Dataset records:

Content starts

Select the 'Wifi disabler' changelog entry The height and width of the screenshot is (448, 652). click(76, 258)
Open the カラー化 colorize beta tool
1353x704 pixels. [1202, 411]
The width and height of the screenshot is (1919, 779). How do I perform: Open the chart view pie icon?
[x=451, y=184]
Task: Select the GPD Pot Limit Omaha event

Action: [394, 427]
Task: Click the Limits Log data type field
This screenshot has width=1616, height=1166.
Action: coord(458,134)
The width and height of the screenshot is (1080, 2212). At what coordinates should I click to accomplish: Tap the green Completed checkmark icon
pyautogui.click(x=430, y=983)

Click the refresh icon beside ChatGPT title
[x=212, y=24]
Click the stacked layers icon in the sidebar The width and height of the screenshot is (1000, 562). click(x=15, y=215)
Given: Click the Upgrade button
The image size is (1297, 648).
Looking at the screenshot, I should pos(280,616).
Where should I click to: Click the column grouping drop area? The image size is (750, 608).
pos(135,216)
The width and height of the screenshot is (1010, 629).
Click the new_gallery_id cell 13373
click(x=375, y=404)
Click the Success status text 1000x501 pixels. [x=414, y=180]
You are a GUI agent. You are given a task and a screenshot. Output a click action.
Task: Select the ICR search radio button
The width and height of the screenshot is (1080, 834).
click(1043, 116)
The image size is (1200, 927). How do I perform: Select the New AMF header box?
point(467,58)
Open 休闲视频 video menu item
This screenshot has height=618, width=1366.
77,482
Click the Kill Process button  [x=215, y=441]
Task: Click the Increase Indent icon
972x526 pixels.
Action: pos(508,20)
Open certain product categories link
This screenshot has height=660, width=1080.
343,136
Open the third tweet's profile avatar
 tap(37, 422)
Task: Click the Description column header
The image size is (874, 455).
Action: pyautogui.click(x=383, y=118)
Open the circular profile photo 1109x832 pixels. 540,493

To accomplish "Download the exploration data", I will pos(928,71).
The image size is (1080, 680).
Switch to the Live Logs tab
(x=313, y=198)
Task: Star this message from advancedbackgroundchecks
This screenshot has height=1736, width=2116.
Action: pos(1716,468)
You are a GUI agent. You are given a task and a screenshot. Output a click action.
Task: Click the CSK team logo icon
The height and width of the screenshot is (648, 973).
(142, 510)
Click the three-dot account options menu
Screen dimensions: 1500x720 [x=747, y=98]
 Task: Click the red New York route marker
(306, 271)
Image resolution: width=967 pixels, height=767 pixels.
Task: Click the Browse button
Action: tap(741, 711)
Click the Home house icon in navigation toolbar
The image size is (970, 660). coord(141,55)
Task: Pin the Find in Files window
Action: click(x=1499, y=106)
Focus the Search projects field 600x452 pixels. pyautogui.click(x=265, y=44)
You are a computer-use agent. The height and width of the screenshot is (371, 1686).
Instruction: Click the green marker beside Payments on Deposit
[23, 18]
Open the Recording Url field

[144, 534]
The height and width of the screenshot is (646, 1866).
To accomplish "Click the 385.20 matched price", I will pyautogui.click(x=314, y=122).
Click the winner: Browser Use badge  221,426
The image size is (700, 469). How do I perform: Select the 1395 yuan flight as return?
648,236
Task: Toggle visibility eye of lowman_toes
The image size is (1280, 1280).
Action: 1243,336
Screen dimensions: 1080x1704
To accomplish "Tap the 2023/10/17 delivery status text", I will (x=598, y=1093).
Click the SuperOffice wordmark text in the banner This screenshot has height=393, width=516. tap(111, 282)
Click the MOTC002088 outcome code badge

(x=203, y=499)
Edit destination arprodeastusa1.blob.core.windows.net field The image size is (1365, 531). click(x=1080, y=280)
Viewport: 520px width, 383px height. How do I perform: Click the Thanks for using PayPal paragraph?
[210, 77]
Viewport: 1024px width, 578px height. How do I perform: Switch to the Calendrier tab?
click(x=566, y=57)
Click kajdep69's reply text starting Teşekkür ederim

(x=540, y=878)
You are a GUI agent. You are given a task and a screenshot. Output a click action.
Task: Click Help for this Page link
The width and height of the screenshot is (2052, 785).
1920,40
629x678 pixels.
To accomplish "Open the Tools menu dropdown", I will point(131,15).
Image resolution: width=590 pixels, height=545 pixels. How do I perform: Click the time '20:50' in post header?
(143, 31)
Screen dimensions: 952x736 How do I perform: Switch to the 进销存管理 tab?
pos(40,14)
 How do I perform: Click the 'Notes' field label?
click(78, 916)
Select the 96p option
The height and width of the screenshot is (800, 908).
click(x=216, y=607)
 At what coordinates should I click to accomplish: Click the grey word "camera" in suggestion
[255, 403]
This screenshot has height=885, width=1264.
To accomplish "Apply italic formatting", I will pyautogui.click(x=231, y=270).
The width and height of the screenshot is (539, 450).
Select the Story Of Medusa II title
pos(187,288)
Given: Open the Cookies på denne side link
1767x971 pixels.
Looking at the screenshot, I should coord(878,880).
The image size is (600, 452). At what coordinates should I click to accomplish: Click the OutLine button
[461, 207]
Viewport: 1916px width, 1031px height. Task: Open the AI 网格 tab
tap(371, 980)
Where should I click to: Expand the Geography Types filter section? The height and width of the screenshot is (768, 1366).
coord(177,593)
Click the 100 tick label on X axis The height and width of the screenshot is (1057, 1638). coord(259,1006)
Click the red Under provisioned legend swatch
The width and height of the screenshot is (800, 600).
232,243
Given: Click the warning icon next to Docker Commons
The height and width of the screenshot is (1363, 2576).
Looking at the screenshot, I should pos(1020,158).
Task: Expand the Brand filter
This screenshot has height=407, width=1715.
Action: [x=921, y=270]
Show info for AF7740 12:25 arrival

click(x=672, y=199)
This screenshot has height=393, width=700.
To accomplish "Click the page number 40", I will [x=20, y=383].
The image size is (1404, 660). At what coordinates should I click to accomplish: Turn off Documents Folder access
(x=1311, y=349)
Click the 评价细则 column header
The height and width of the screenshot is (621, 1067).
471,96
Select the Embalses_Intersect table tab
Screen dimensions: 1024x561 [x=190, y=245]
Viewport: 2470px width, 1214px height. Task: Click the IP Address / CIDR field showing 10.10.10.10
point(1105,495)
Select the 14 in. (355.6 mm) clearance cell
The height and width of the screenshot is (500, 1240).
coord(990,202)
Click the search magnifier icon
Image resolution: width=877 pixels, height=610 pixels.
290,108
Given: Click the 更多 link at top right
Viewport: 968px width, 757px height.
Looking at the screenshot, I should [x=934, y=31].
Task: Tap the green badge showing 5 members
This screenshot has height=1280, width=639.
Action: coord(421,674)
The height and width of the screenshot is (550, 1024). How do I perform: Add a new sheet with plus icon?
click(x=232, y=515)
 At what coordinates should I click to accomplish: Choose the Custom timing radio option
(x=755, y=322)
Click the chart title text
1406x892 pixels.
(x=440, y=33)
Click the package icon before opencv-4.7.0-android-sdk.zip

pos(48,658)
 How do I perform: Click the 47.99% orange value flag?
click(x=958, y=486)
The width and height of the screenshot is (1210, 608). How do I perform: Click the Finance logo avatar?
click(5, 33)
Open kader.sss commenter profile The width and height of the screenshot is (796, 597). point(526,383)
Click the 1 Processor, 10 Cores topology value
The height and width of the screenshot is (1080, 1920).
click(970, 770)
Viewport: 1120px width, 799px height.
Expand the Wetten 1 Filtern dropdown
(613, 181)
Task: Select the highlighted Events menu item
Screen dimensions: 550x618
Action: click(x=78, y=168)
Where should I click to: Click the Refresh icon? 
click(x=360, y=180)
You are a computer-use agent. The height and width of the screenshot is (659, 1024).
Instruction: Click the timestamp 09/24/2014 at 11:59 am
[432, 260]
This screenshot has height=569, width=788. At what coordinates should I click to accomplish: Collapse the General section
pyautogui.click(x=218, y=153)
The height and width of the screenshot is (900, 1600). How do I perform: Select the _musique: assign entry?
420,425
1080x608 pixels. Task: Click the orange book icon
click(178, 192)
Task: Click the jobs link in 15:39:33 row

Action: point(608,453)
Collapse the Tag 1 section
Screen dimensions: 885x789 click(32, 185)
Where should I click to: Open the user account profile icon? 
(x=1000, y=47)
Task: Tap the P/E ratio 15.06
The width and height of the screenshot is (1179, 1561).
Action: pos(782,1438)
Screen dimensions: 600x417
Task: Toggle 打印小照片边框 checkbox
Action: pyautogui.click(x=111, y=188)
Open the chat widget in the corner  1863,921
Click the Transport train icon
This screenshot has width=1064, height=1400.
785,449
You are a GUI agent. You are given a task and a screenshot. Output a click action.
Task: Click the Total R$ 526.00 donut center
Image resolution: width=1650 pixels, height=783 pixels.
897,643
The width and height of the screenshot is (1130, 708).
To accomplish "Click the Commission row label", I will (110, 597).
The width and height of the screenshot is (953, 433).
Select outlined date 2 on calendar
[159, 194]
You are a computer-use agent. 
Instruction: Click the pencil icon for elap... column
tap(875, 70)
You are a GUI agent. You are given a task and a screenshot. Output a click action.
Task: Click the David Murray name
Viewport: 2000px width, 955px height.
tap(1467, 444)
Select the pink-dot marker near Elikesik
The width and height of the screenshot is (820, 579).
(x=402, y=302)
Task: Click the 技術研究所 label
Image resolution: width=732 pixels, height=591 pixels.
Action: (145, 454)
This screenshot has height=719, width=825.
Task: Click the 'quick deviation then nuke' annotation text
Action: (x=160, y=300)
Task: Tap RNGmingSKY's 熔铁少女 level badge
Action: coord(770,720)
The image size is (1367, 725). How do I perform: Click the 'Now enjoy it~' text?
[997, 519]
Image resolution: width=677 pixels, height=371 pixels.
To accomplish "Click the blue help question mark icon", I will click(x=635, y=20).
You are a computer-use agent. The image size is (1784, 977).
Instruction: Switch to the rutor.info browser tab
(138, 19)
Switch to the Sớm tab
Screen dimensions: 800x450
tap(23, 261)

Content ends

Could you transcribe the entries above word for word, from the line with "The image size is (1200, 927)." down to the line with "Open certain product categories link", keeping both?

Response:
The image size is (1200, 927). How do I perform: Select the New AMF header box?
point(467,58)
Open 休闲视频 video menu item
This screenshot has height=618, width=1366.
77,482
Click the Kill Process button  [x=215, y=441]
Task: Click the Increase Indent icon
972x526 pixels.
Action: pos(508,20)
Open certain product categories link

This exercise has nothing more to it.